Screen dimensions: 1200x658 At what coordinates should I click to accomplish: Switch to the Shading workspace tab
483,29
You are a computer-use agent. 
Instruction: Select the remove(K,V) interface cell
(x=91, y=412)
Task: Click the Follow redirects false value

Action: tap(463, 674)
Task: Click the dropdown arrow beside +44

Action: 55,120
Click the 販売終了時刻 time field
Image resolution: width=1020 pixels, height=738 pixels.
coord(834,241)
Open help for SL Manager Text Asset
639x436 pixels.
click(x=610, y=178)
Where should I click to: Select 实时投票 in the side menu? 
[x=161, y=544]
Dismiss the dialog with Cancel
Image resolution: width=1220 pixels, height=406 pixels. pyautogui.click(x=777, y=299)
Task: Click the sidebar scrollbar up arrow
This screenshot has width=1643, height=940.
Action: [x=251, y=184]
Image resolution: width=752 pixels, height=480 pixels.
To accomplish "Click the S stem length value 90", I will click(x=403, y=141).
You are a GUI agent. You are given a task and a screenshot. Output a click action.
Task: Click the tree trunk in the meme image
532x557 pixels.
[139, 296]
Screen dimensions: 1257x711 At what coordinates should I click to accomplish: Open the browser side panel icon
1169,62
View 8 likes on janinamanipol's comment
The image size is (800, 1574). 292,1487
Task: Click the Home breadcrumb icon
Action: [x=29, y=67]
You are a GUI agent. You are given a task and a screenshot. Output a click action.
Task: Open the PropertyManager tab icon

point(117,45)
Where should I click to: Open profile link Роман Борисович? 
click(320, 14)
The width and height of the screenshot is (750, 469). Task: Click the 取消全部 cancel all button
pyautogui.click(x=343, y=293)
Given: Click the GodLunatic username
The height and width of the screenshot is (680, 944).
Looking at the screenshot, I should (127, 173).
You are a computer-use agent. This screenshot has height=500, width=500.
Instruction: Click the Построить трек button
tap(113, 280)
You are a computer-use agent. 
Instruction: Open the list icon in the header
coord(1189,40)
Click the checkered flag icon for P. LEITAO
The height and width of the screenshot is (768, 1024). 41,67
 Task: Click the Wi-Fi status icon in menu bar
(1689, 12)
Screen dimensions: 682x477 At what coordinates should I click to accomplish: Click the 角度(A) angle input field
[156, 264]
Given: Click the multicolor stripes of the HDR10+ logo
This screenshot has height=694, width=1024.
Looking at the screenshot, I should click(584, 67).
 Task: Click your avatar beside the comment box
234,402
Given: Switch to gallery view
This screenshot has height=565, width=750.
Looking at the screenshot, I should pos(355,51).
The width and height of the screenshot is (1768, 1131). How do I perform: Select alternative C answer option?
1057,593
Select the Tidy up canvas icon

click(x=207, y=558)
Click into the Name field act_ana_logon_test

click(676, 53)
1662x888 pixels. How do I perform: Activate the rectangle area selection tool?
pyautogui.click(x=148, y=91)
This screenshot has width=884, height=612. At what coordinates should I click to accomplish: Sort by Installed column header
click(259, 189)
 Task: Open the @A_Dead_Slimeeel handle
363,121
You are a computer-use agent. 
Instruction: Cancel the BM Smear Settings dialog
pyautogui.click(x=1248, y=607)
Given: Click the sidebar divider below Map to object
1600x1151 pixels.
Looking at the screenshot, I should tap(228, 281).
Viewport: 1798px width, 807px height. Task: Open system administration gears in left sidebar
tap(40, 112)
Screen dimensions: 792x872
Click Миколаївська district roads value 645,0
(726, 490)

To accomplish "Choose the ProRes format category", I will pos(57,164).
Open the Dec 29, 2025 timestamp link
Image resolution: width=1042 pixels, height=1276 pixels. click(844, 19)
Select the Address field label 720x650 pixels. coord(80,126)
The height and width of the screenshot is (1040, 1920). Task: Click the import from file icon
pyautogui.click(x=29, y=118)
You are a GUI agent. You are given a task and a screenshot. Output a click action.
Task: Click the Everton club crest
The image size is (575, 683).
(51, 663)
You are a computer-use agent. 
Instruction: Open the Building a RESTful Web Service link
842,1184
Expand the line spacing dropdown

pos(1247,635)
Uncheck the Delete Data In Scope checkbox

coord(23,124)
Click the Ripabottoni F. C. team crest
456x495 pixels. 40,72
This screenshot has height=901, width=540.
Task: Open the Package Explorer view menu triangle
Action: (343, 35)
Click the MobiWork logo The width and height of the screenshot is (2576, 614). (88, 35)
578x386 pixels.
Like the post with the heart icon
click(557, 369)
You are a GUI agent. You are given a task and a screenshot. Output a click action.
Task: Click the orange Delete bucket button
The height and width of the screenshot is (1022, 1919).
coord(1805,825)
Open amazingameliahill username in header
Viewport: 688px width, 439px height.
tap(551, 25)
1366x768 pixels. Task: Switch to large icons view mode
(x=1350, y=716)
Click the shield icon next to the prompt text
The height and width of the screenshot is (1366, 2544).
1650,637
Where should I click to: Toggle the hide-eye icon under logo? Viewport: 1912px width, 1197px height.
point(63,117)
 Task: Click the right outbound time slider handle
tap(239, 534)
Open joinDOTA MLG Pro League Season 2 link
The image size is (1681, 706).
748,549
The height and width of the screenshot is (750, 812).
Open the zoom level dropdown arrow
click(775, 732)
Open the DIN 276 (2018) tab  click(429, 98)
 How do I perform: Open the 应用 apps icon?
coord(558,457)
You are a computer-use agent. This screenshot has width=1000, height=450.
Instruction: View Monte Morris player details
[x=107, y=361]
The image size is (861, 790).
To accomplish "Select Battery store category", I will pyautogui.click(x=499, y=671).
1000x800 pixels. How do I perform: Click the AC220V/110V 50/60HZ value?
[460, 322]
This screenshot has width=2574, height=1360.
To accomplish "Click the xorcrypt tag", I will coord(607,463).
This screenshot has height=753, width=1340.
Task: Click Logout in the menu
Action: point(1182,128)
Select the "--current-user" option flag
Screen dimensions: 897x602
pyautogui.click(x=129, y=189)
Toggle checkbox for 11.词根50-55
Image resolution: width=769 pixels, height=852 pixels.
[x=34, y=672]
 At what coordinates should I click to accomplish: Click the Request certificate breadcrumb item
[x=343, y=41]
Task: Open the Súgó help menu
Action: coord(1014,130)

What is required. Set down the material above exactly, in full.

Your solution.
Screen dimensions: 1200x658 At what coordinates should I click to accomplish: Switch to the Shading workspace tab
483,29
You are a computer-use agent. 
Instruction: Select the remove(K,V) interface cell
(x=91, y=412)
Task: Click the Follow redirects false value

Action: tap(463, 674)
Task: Click the dropdown arrow beside +44

Action: 55,120
Click the 販売終了時刻 time field
Image resolution: width=1020 pixels, height=738 pixels.
coord(834,241)
Open help for SL Manager Text Asset
639x436 pixels.
click(x=610, y=178)
Where should I click to: Select 实时投票 in the side menu? 
[x=161, y=544]
Dismiss the dialog with Cancel
Image resolution: width=1220 pixels, height=406 pixels. pyautogui.click(x=777, y=299)
Task: Click the sidebar scrollbar up arrow
This screenshot has width=1643, height=940.
Action: [x=251, y=184]
Image resolution: width=752 pixels, height=480 pixels.
To accomplish "Click the S stem length value 90", I will click(x=403, y=141).
You are a GUI agent. You are given a task and a screenshot. Output a click action.
Task: Click the tree trunk in the meme image
532x557 pixels.
[139, 296]
Screen dimensions: 1257x711 At what coordinates should I click to accomplish: Open the browser side panel icon
1169,62
View 8 likes on janinamanipol's comment
The image size is (800, 1574). 292,1487
Task: Click the Home breadcrumb icon
Action: [x=29, y=67]
You are a GUI agent. You are given a task and a screenshot. Output a click action.
Task: Open the PropertyManager tab icon

point(117,45)
Where should I click to: Open profile link Роман Борисович? 
click(320, 14)
The width and height of the screenshot is (750, 469). Task: Click the 取消全部 cancel all button
pyautogui.click(x=343, y=293)
Given: Click the GodLunatic username
The height and width of the screenshot is (680, 944).
Looking at the screenshot, I should (127, 173).
You are a computer-use agent. This screenshot has height=500, width=500.
Instruction: Click the Построить трек button
tap(113, 280)
You are a computer-use agent. 
Instruction: Open the list icon in the header
coord(1189,40)
Click the checkered flag icon for P. LEITAO
The height and width of the screenshot is (768, 1024). 41,67
 Task: Click the Wi-Fi status icon in menu bar
(1689, 12)
Screen dimensions: 682x477 At what coordinates should I click to accomplish: Click the 角度(A) angle input field
[156, 264]
Given: Click the multicolor stripes of the HDR10+ logo
This screenshot has height=694, width=1024.
Looking at the screenshot, I should click(584, 67).
 Task: Click your avatar beside the comment box
234,402
Given: Switch to gallery view
This screenshot has height=565, width=750.
Looking at the screenshot, I should pos(355,51).
The width and height of the screenshot is (1768, 1131). How do I perform: Select alternative C answer option?
1057,593
Select the Tidy up canvas icon

click(x=207, y=558)
Click into the Name field act_ana_logon_test

click(676, 53)
1662x888 pixels. How do I perform: Activate the rectangle area selection tool?
pyautogui.click(x=148, y=91)
This screenshot has width=884, height=612. At what coordinates should I click to accomplish: Sort by Installed column header
click(259, 189)
 Task: Open the @A_Dead_Slimeeel handle
363,121
You are a computer-use agent. 
Instruction: Cancel the BM Smear Settings dialog
pyautogui.click(x=1248, y=607)
Given: Click the sidebar divider below Map to object
1600x1151 pixels.
Looking at the screenshot, I should tap(228, 281).
Viewport: 1798px width, 807px height. Task: Open system administration gears in left sidebar
tap(40, 112)
Screen dimensions: 792x872
Click Миколаївська district roads value 645,0
(726, 490)

To accomplish "Choose the ProRes format category", I will pos(57,164).
Open the Dec 29, 2025 timestamp link
Image resolution: width=1042 pixels, height=1276 pixels. click(844, 19)
Select the Address field label 720x650 pixels. coord(80,126)
The height and width of the screenshot is (1040, 1920). Task: Click the import from file icon
pyautogui.click(x=29, y=118)
You are a GUI agent. You are given a task and a screenshot. Output a click action.
Task: Click the Everton club crest
The image size is (575, 683).
(51, 663)
You are a computer-use agent. 
Instruction: Open the Building a RESTful Web Service link
842,1184
Expand the line spacing dropdown

pos(1247,635)
Uncheck the Delete Data In Scope checkbox

coord(23,124)
Click the Ripabottoni F. C. team crest
456x495 pixels. 40,72
This screenshot has height=901, width=540.
Task: Open the Package Explorer view menu triangle
Action: (343, 35)
Click the MobiWork logo The width and height of the screenshot is (2576, 614). (88, 35)
578x386 pixels.
Like the post with the heart icon
click(557, 369)
You are a GUI agent. You are given a task and a screenshot. Output a click action.
Task: Click the orange Delete bucket button
The height and width of the screenshot is (1022, 1919).
coord(1805,825)
Open amazingameliahill username in header
Viewport: 688px width, 439px height.
tap(551, 25)
1366x768 pixels. Task: Switch to large icons view mode
(x=1350, y=716)
Click the shield icon next to the prompt text
The height and width of the screenshot is (1366, 2544).
1650,637
Where should I click to: Toggle the hide-eye icon under logo? Viewport: 1912px width, 1197px height.
point(63,117)
 Task: Click the right outbound time slider handle
tap(239, 534)
Open joinDOTA MLG Pro League Season 2 link
The image size is (1681, 706).
748,549
The height and width of the screenshot is (750, 812).
Open the zoom level dropdown arrow
click(775, 732)
Open the DIN 276 (2018) tab  click(429, 98)
 How do I perform: Open the 应用 apps icon?
coord(558,457)
You are a computer-use agent. This screenshot has width=1000, height=450.
Instruction: View Monte Morris player details
[x=107, y=361]
The image size is (861, 790).
To accomplish "Select Battery store category", I will pyautogui.click(x=499, y=671).
1000x800 pixels. How do I perform: Click the AC220V/110V 50/60HZ value?
[460, 322]
This screenshot has width=2574, height=1360.
To accomplish "Click the xorcrypt tag", I will coord(607,463).
This screenshot has height=753, width=1340.
Task: Click Logout in the menu
Action: point(1182,128)
Select the "--current-user" option flag
Screen dimensions: 897x602
pyautogui.click(x=129, y=189)
Toggle checkbox for 11.词根50-55
Image resolution: width=769 pixels, height=852 pixels.
[x=34, y=672]
 At what coordinates should I click to accomplish: Click the Request certificate breadcrumb item
[x=343, y=41]
Task: Open the Súgó help menu
Action: coord(1014,130)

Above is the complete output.